---------- Material shown

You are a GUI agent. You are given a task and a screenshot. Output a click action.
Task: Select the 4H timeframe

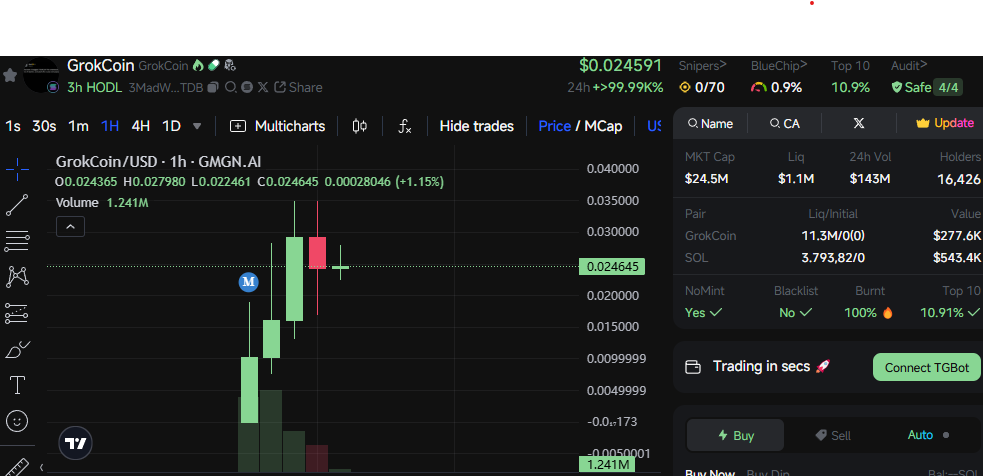pos(141,126)
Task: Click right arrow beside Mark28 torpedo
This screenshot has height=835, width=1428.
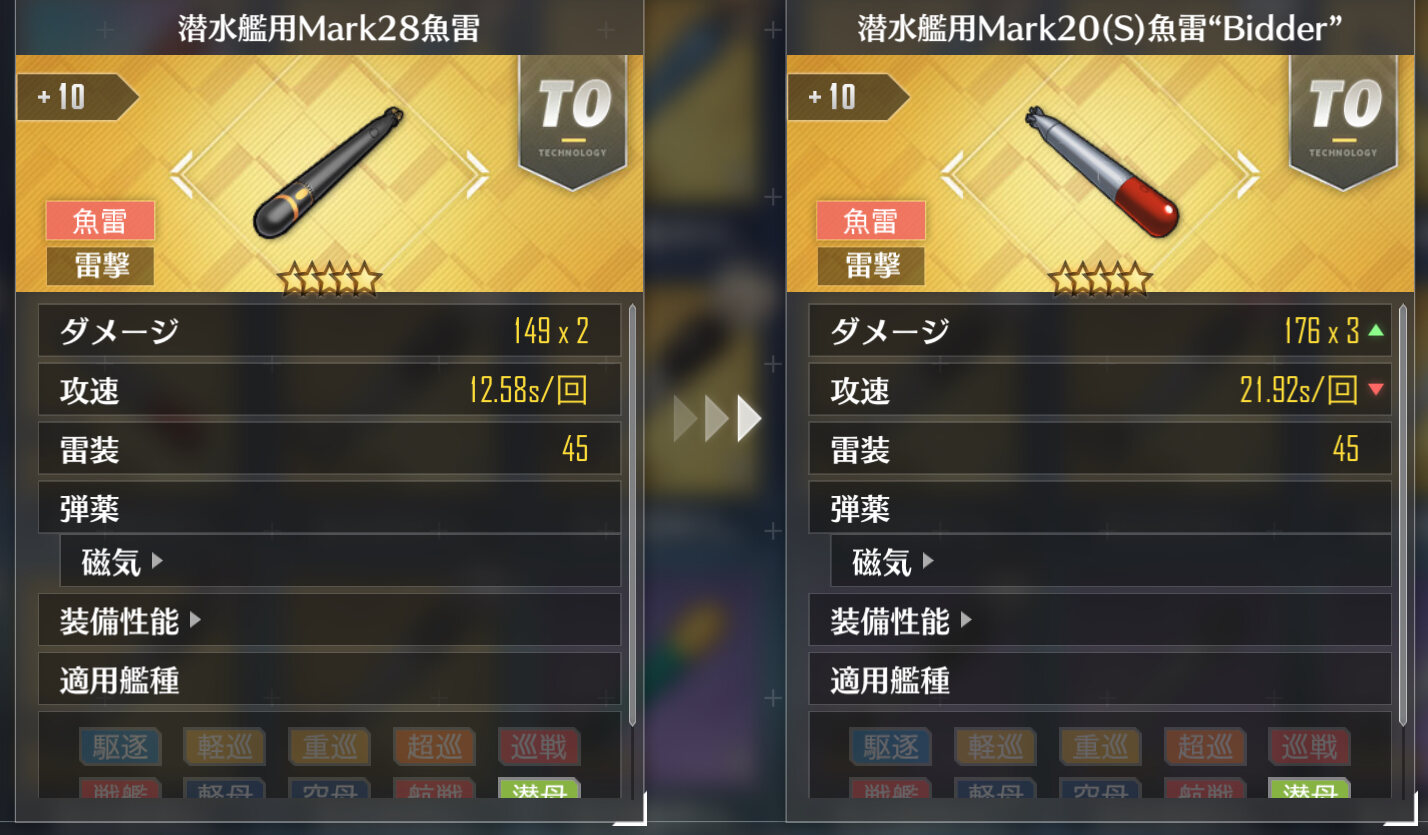Action: tap(477, 175)
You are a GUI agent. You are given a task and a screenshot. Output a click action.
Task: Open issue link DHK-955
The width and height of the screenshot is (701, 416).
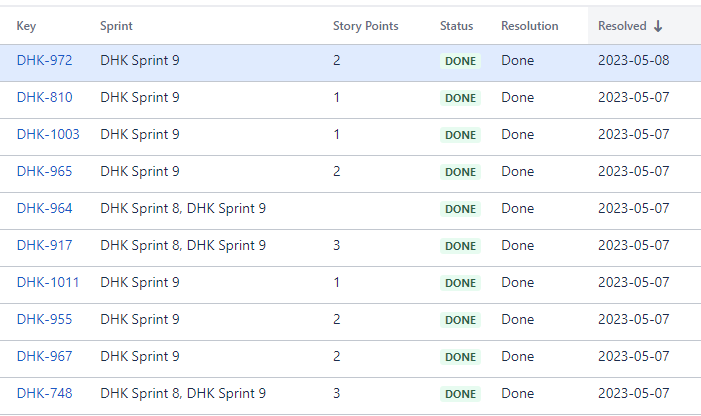click(x=44, y=319)
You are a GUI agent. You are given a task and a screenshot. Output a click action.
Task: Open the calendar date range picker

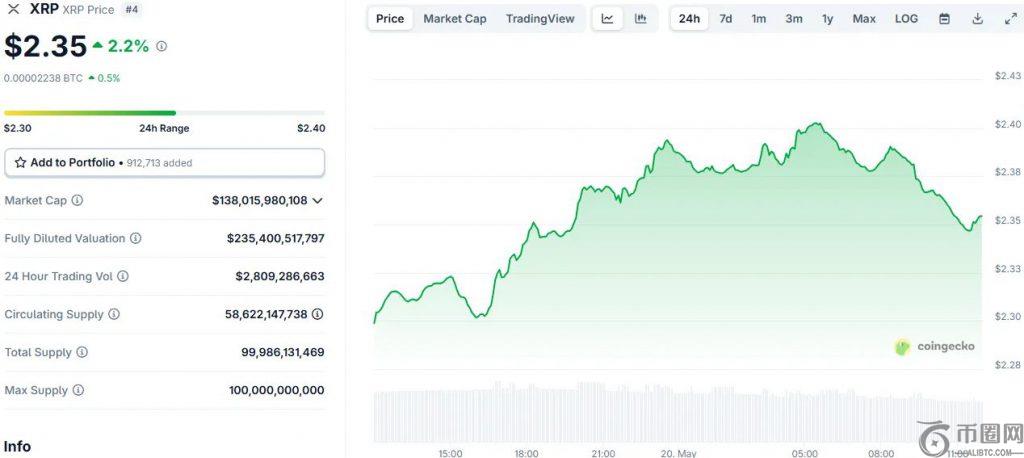(x=944, y=19)
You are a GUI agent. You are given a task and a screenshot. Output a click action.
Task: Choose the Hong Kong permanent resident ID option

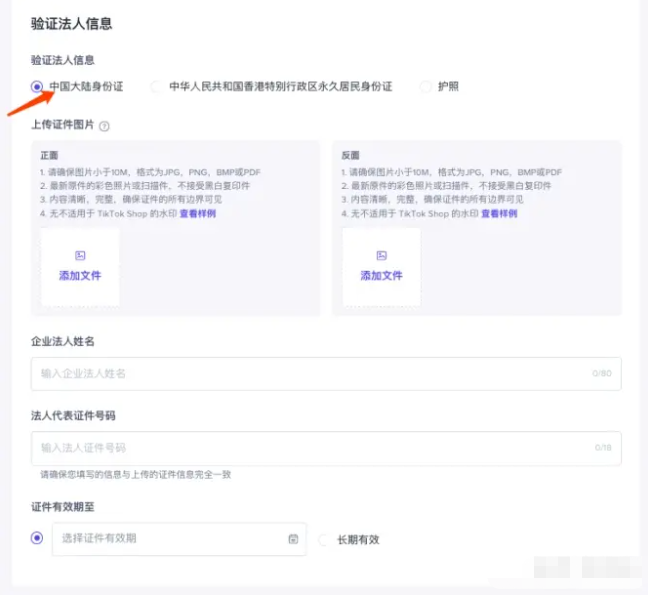point(157,87)
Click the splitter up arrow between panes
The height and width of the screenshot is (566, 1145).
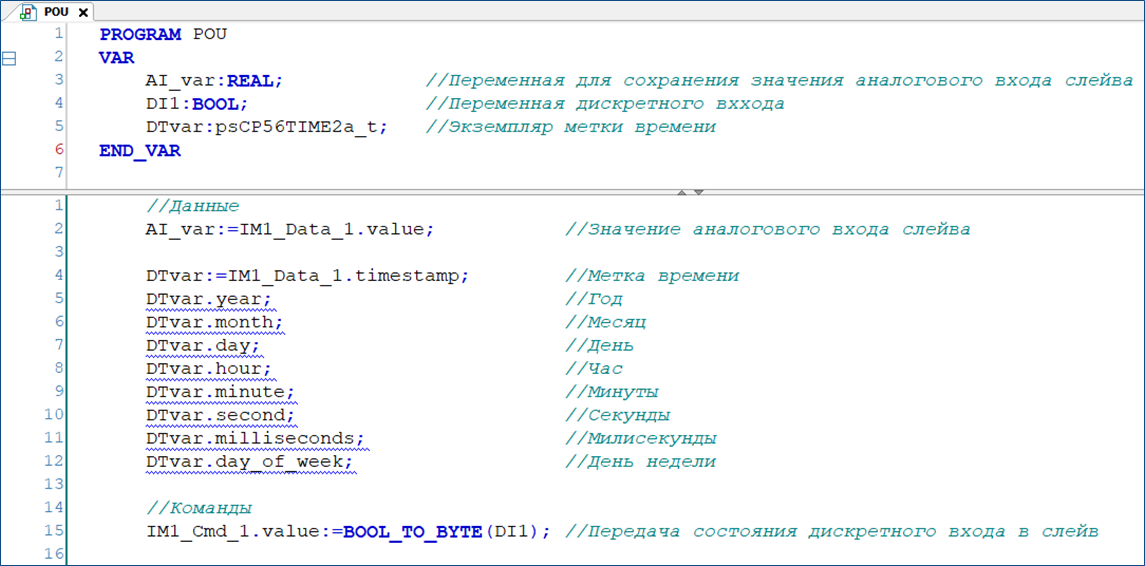[683, 191]
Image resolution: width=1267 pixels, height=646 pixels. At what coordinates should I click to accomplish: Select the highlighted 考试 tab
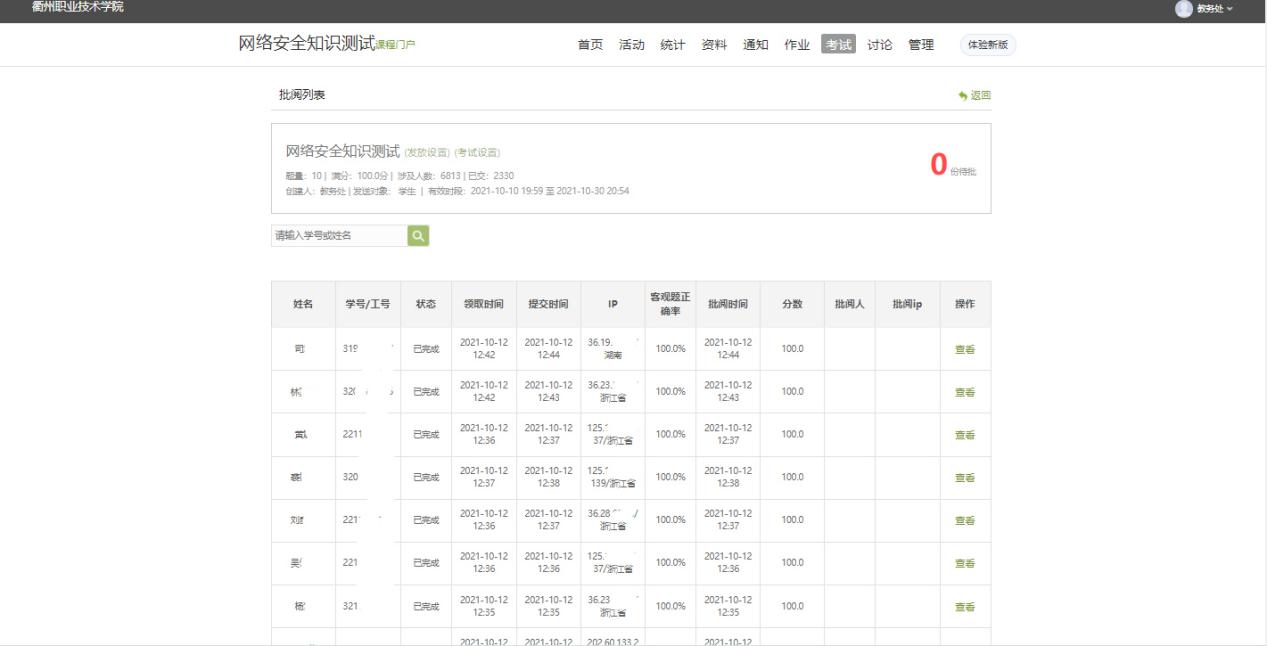tap(838, 45)
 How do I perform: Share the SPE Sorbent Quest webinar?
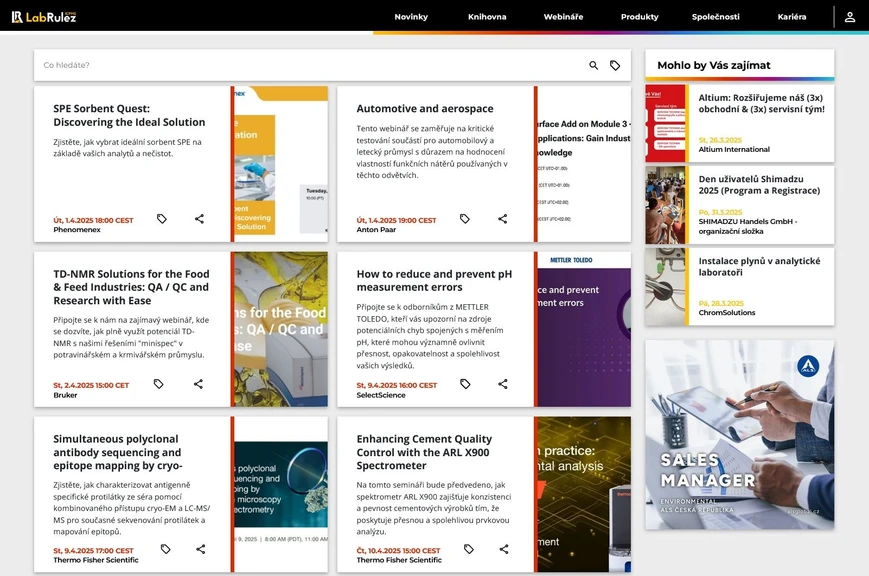tap(199, 218)
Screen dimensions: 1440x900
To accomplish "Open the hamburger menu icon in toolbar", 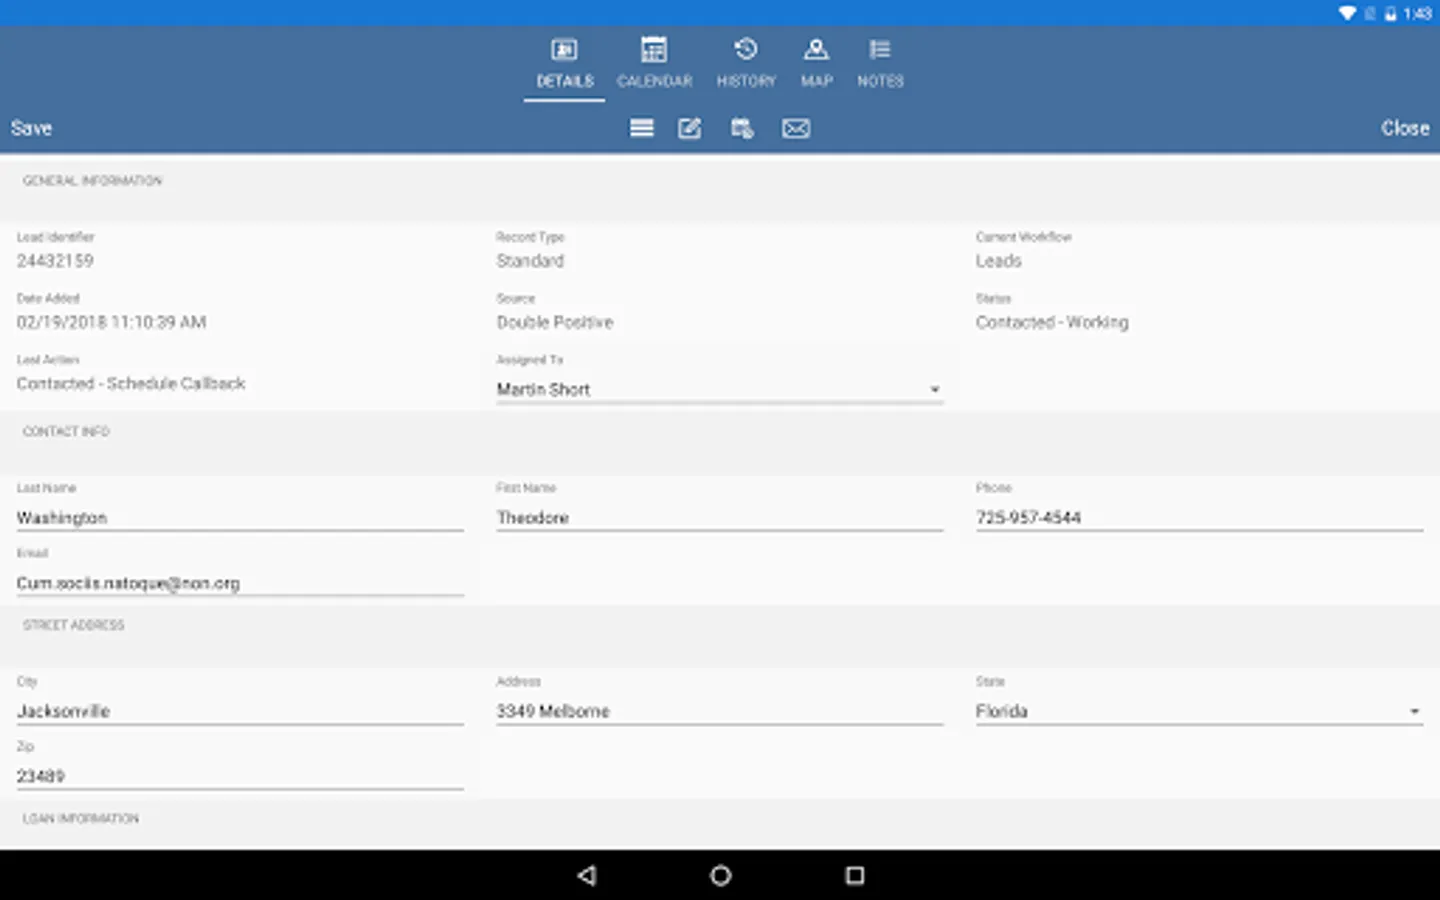I will point(641,128).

--------------------

The problem: The answer must be every line of the data that contains the word "arrow".

Exercise output:
Task: Click right arrow beside Mark28 torpedo
Click the splitter up arrow between panes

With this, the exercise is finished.